(Reverse Side of Note)
This Master Global Note evidences certain indebtedness (the Debt Obligations) of the Issuer, which shall form a part of the
Issuers unsecured medium-term notes, Series CC due nine months or more from the date of issue (Series CC), all issued or to be issued under and pursuant to an Indenture dated as of October 1, 1991, as amended by a First
Supplemental Indenture, dated as of April 21, 2017 (as so amended, and as the same may be further amended or supplemented from time to time, the Indenture), duly executed and delivered by the Issuer to Citibank, N.A., as trustee
(the Trustee), to which Indenture and all indentures supplemental thereto (including the Issuers Officers Certificate and Company Order, dated April 21, 2023 (the Officers Certificate), with respect to,
among other things, the establishment of Medium-Term Notes, Series CC (Senior)) reference is hereby made for a description of the rights, duties and immunities thereunder of the Issuer, the Trustee and the holders of the Debt Obligations. For
purposes hereof, references herein to the Indenture include the Indenture, as supplemented by the Officers Certificate. As provided in the Indenture, the Debt Obligations may mature at different times, may bear interest, if any, at different
rates, may be subject to different redemption and repayment provisions, if any, may be subject to different sinking, purchase, or analogous funds, if any, may be subject to different covenants and events of default, and may otherwise vary as in the
Indenture provided or permitted. The Debt Obligations as evidenced by this Master Global Note aggregated with any other indebtedness of the Issuer issued under Series CC are unlimited.
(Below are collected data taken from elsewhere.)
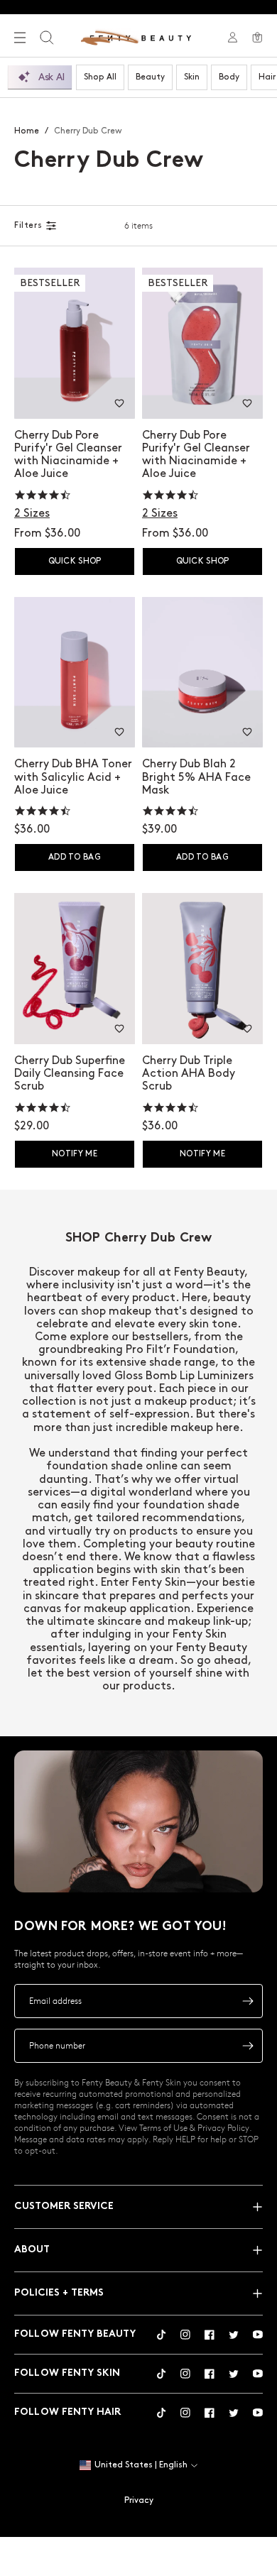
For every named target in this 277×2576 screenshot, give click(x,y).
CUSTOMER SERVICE (64, 2206)
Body (229, 77)
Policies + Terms (59, 2293)
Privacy (138, 2500)
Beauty (150, 77)
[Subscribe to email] (248, 2001)
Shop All (100, 77)
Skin (192, 77)
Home (26, 131)
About (32, 2249)
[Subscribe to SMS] (248, 2046)
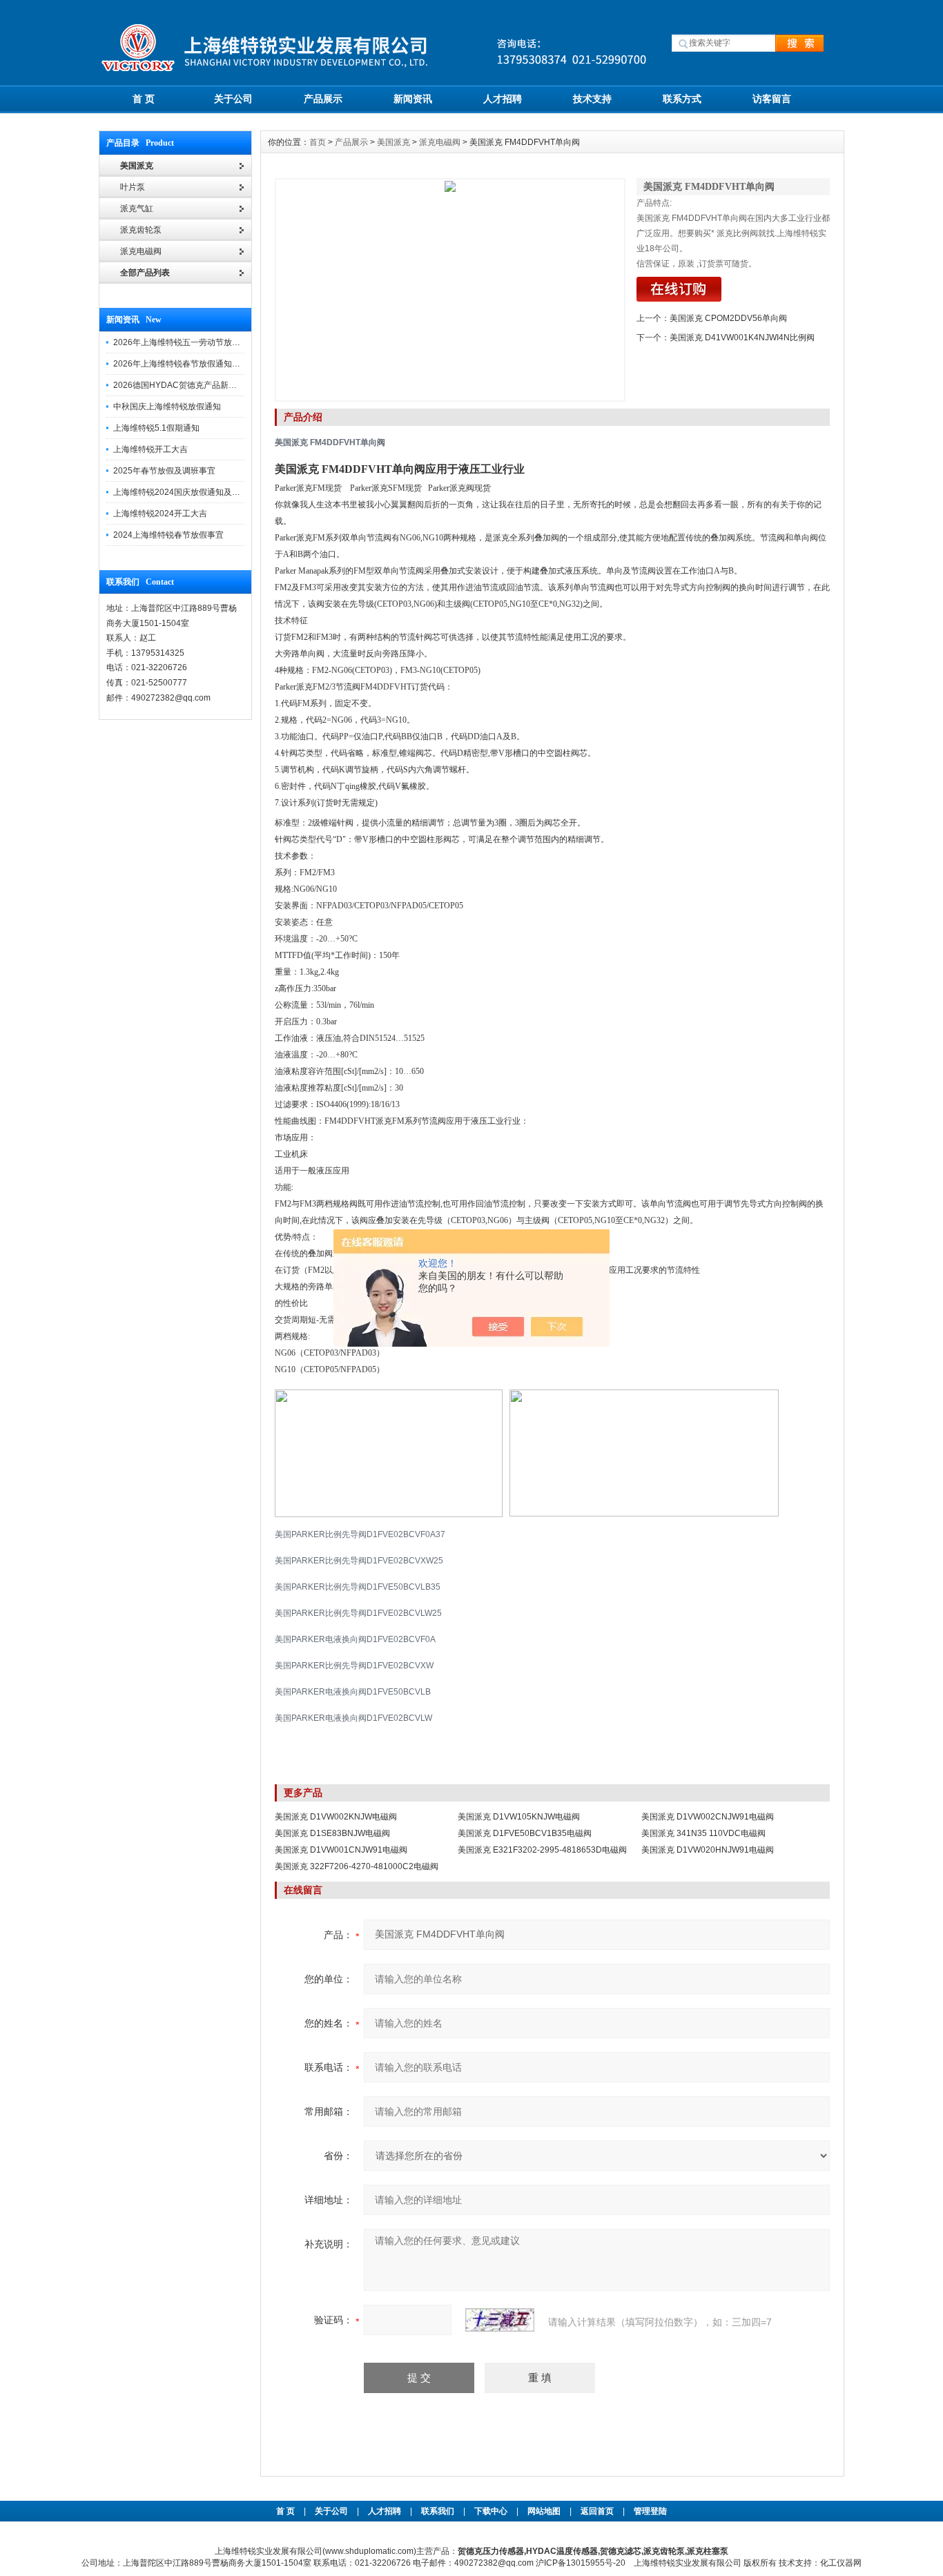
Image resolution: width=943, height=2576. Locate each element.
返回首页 (598, 2511)
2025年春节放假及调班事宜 (164, 471)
Capitalized terms used herein that are not defined herein shall have the meanings assigned to them in the Indenture.
No reference herein to the Indenture and no provision of this Master Global Note or of the Indenture shall alter or impair the obligation of
the Issuer, which is absolute and unconditional, to pay the principal of, premium, if any, and interest, if any, on each Debt Obligation at the times, places, and rates, and in the coin or currency, identified on the records of the Issuer.
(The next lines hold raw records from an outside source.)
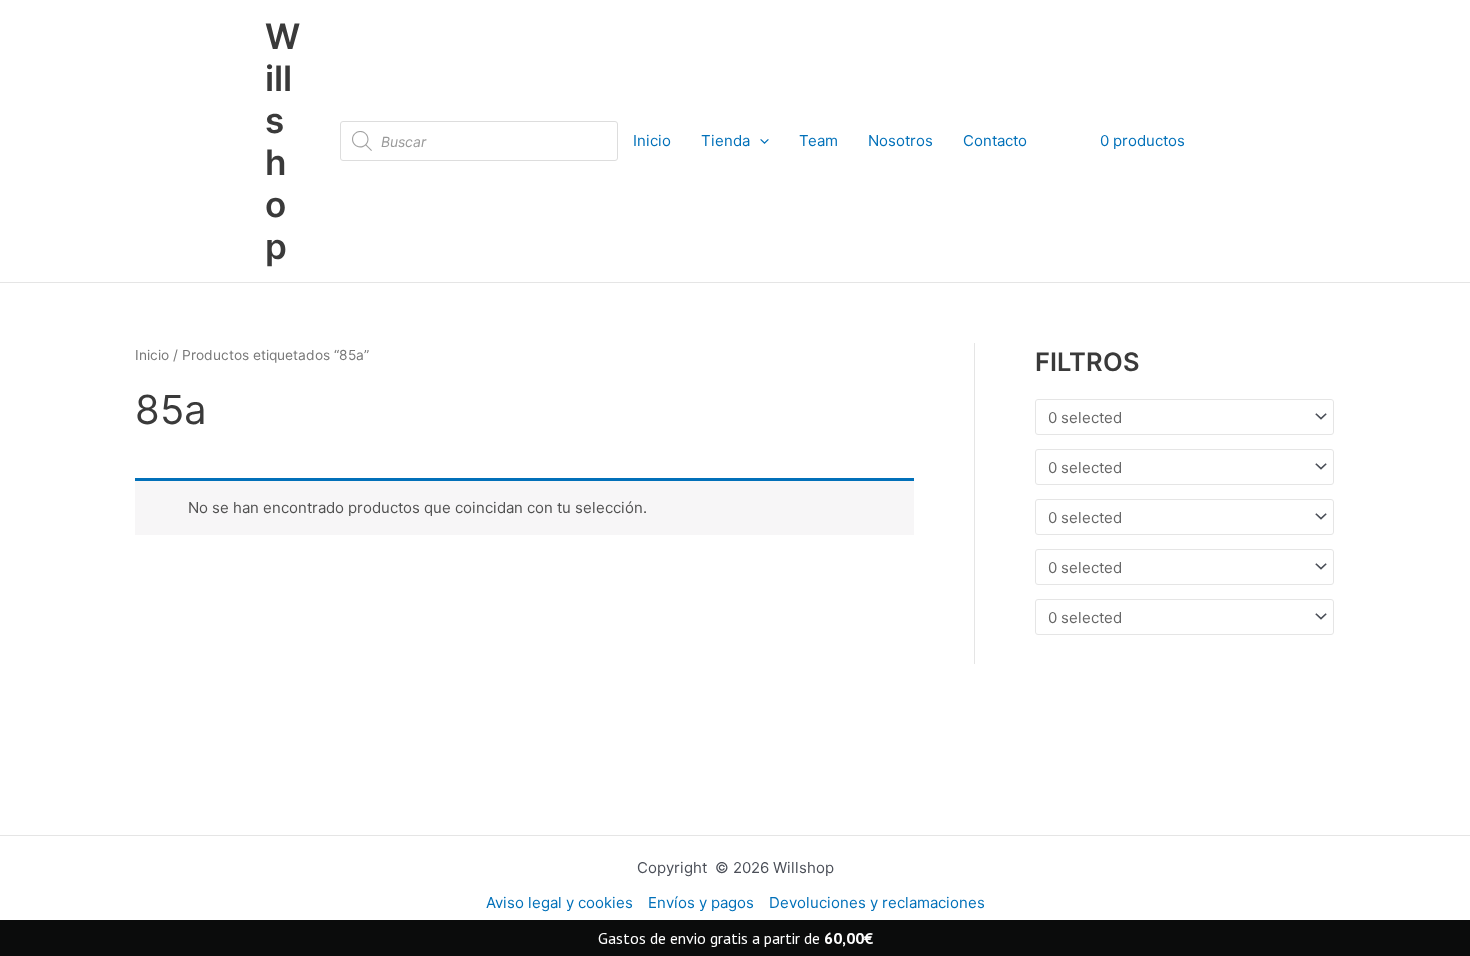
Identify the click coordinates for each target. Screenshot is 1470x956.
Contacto (995, 140)
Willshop (282, 141)
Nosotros (900, 140)
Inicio (652, 140)
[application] (759, 141)
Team (818, 140)
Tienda (725, 140)
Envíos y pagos (701, 902)
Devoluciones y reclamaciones (877, 902)
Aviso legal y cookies (559, 902)
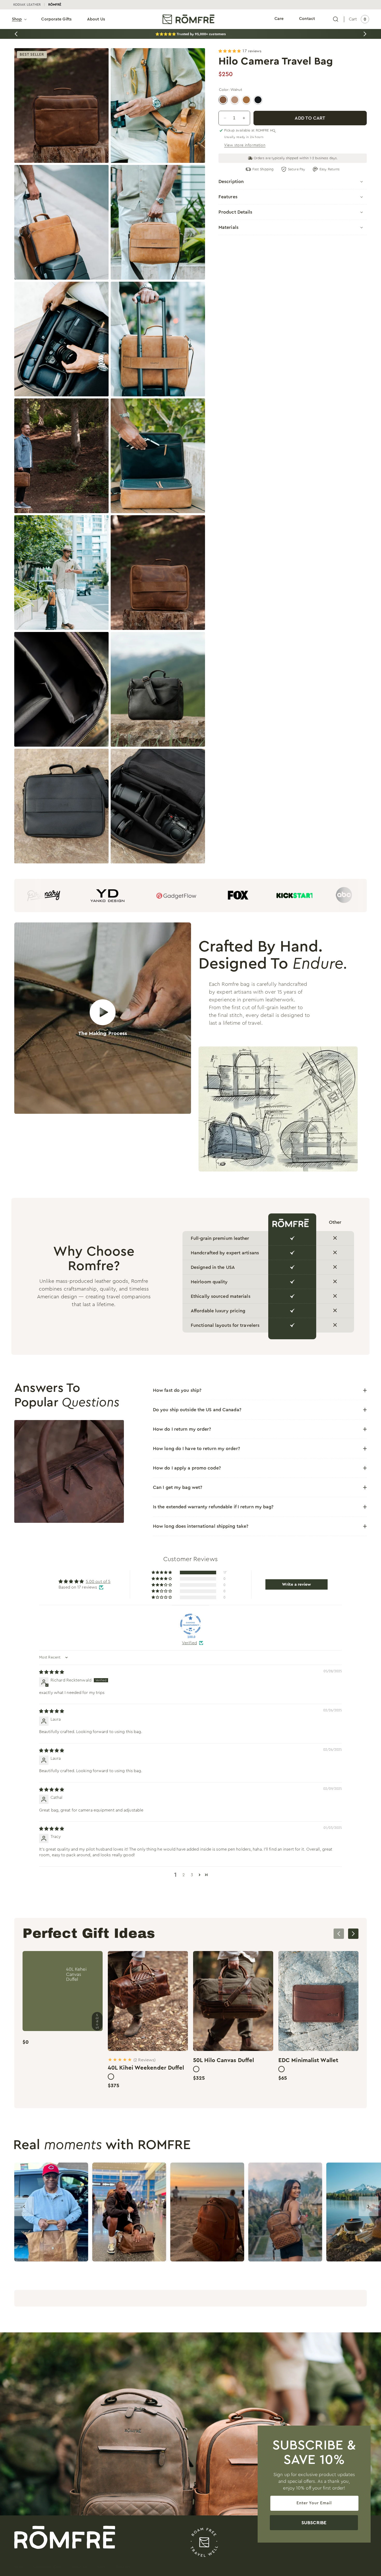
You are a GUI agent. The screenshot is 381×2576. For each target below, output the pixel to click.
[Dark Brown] (281, 2069)
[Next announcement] (365, 34)
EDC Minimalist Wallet (308, 2060)
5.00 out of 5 (98, 1582)
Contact (123, 2567)
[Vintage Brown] (111, 2076)
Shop (18, 2567)
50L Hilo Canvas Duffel (223, 2060)
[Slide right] (353, 1934)
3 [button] (192, 1875)
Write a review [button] (296, 1584)
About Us (79, 2567)
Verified (189, 1643)
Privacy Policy (278, 2567)
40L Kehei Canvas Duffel (76, 1974)
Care (102, 2567)
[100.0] (190, 1624)
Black (258, 99)
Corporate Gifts (47, 2567)
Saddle (246, 99)
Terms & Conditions (312, 2567)
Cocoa (234, 99)
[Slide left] (339, 1934)
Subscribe (313, 2522)
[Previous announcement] (16, 34)
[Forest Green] (196, 2069)
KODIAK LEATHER (27, 4)
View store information (244, 145)
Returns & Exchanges (352, 2567)
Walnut (223, 99)
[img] (51, 1672)
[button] (19, 19)
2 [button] (183, 1875)
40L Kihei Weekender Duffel (146, 2068)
At the request of the registered owner, the Issuer shall promptly issue and deliver one or more separate note certificates evidencing each
Debt Obligation evidenced by this Master Global Note. As of the date any such note certificate or certificates are issued, the Debt Obligations which are evidenced thereby shall no longer be evidenced by this Master Global Note.
Beneficial interests in the Debt Obligations evidenced by this Master Global Note are exchangeable for definitive notes in registered form, of
like tenor and of an equal aggregate principal amount, only if (a) (i) the Depositary notifies the Issuer that it is unwilling or unable to continue as Depositary for this Master Global Note, or (ii) if at any time the Depositary ceases to
be a clearing agency registered under the Securities Exchange Act of 1934, as amended, if then required by applicable law or regulation, and in either case, a successor depositary is not appointed by the Issuer within 90 days after receiving notice
or becoming aware the Depositary is unwilling or unable to continue as Depositary or is no longer so registered; (b) in the case of any other registered global note if (i) the clearing system(s) through which the notes are cleared and
settled is closed for business for a continuous period of 14 days, other than by reason of holidays, statutory or otherwise; or (ii) the clearing system(s) through which the notes are cleared and settled announces an intention to cease business
permanently or does in fact do so; (c) the Issuer in its sole discretion elects to issue definitive notes; or (d) after the occurrence of an Event of Default relating to a Debt Obligation evidenced by this Master Global Note, beneficial
owners representing a majority in principal amount of such Debt Obligation advise the Depositary or other clearing system(s) through its participants to cease acting as depositary for such Debt Obligation evidenced by this Master Global Note. Any
beneficial interests in such Debt Obligation that are exchangeable pursuant to the preceding sentence shall be exchangeable in whole for definitive notes in registered form, of like tenor and of an equal aggregate principal amount, in Minimum
Denominations of 100,000 or integral multiples of 1,000 in excess thereof, unless otherwise specified in the applicable Pricing Supplement. Such definitive notes shall be registered in the name or names of such person or persons as the
Depositary shall instruct the Security Registrar.